In yet another move to increase the salaries of low-wage workers, the labour movement is proposing that cleaning companies agree to follow national wage guidelines before they can get a licence.
All cleaning companies will be licensed from next year.
Labour chief Lim Swee Say said yesterday that tying licensing to wage guidelines will help cleaners' pay keep pace with inflation.
There are about 69,000 cleaners, and the median wage of Singaporean or permanent resident cleaners is $815.
"Our commitment to you is that your wages will continue to move up," he told about 60 cleaning staff at the launch of the National Trades Union Congress' I Care for My Cleaners campaign.
Last month, the tripartite National Wages Council (NWC) suggested a pay rise of at least $60 a month for workers earning up to $1,000 - mainly those in the cleaning, security and landscaping sectors. This was an increase from last year's NWC recommendation of at least $50 for such employees. But only three in 10 companies heeded that call last year.
Mr Lim proposed the NWC's guidelines now be made part of the NTUC's progressive wage model, which sets out a career ladder with pay standards for low-wage workers in various sectors. It has already been announced that cleaning companies must follow NTUC's progressive wage model to be granted a licence. This model sets pay at $1,000 for indoor cleaners and $1,200 for those who work outdoors.
If the NWC link is approved, cleaning firms will have to pay at least $1,000 to local workers from next year, plus any pay rise recommended by the council, if they are to get a licence.
"It does not make sense if you have put in place a ladder, and yet you do not apply the NWC guidelines onto this ladder," Mr Lim said at the campaign launch at AMK Hub. "Then workers will get stuck again, but at a different rung of this ladder."
But he added that the NTUC's plans are "subject to us convincing our tripartite partners".
Mr Milton Ng, president of the Environmental Management Association of Singapore, an association of cleaning firms, could not be reached for comment.
But the heads of associations for the security industry - another low-wage sector - were worried about similar requirements being imposed on their industry.
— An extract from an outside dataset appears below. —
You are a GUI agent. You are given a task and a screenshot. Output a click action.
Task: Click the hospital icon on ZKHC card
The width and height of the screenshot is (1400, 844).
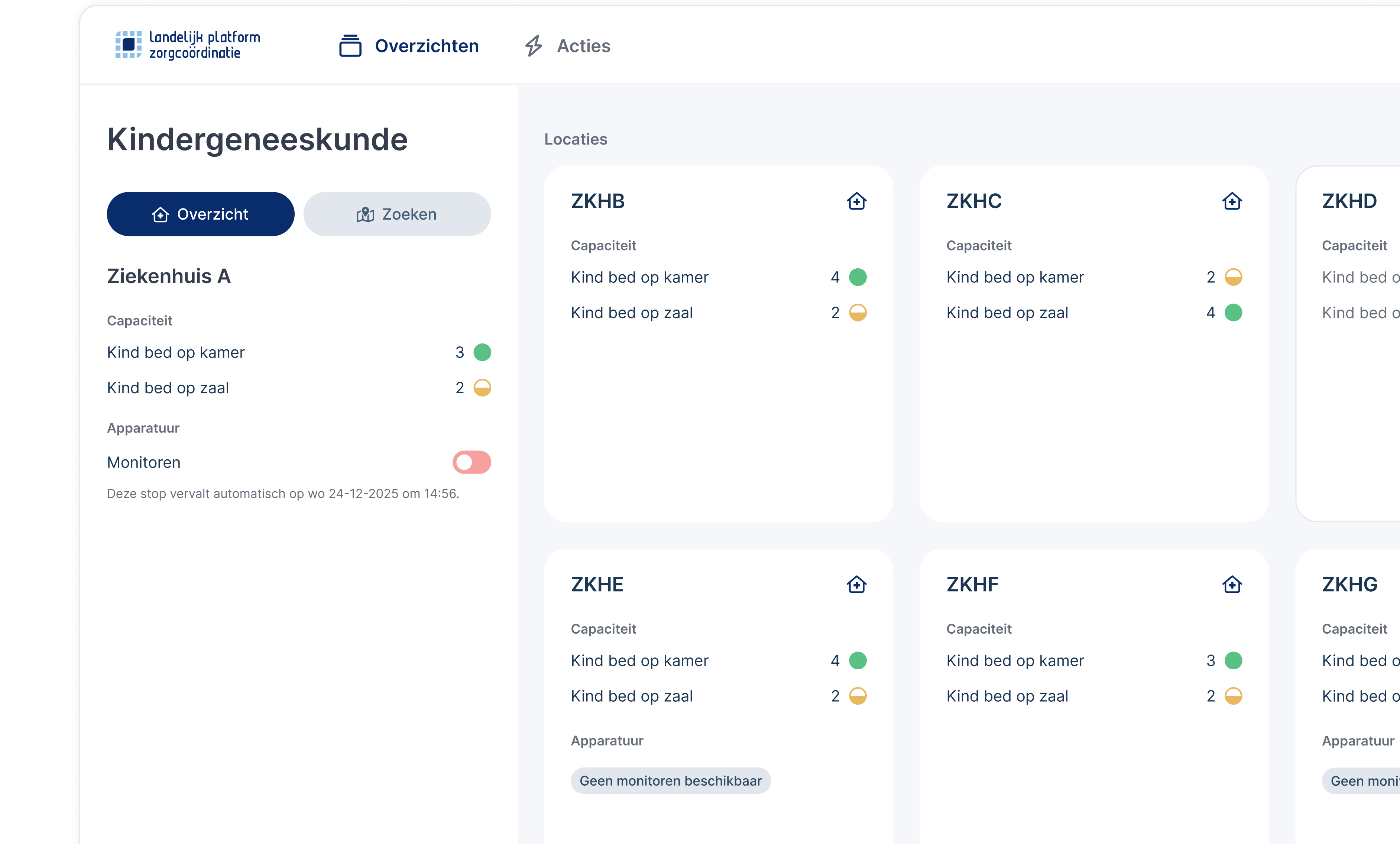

"There is a possibility that they will try," said Association of Certified Security Agencies president Robert Wiener.
Security Association of Singapore president T. Mogan thought his industry should not take any cue from this latest proposal. Mandatory pay rises would be a strain on companies, especially as long overtime hours amplify any rise in basic pay, he said.
Yesterday, NTUC also said that its social enterprises, including supermarket chain NTUC FairPrice, are working with service providers to give a $60 pay rise to outsourced cleaners who earn up to $1,000 a month.
Two labour movement-related bodies which have already negotiated for the pay rise are NTUC Centre and AMK Hub.
More than 50 outsourced cleaners working at these organisations will get their $60 pay increase next month. If the other enterprises succeed in negotiations, another 600 outsourced cleaners will get pay rises this year. Among them is cleaner Jenny Choh, 60, who said: "Every little bit helps."